Disabling pain decreases 65.7 %.
Hurtful pain decreases 23.4 %.
Annoying pain increases 4.51 %.
For the pain per unit time of a broiler in a reformed scenario being 95 % of that of one in a conventional scenario, one would have to give negligible weight to the above reductions in excruciating, disabling and hurtful pain, and then for some reason weight very heavily a reduction in pain with intensity somewhere between those of annoying and hurtful pain. I think this would be unjustifiable under expected total hedonistic utilitarianism. I would not want to assume the suffering per time in a reformed scenario is more than 50 % as bad as in a conventional one[1], in which case corporate campaigns would be more than 120 times as cost-effective as School Plates.
That makes intuitive sense to be. On the other hand, I think it would mostly push one towards supporting activities optimising for radical flank effects, not ones aiming to increase the number of plant-based meals at schools and universities.
I agree it is better to support interventions whose cost-effectiveness is less correlated everything else equal[2]. At the same time, conditional on corporate campaigns being something like 186 times as cost-effective as School Plates, I do not see how one could justify supporting School Plates over corporate campaigns. If, for the same cost, one could save 186 human lives via intervention A or just 1 via B, it would feel very wrong to me to support B over A on grounds that A and B are quite different.

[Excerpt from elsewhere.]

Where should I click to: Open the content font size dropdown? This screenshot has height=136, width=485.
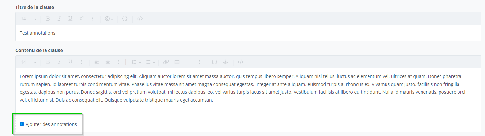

In any case, thanks for outlining some reasons the ratio of 186 may be too high!
I get 53.2 % here assuming excruciating pain is 10 times as bad as disabling pain (instead of my original 1 k times), that disabling pain is 10 times as bad as hurtful pain (instead of 100 times), and that there are no positive experiences (instead of being alive with hurtful pain being neutral).
Basically, for similar reasons that lead me to invest in global stocks rather than the single company I expect to grow the most.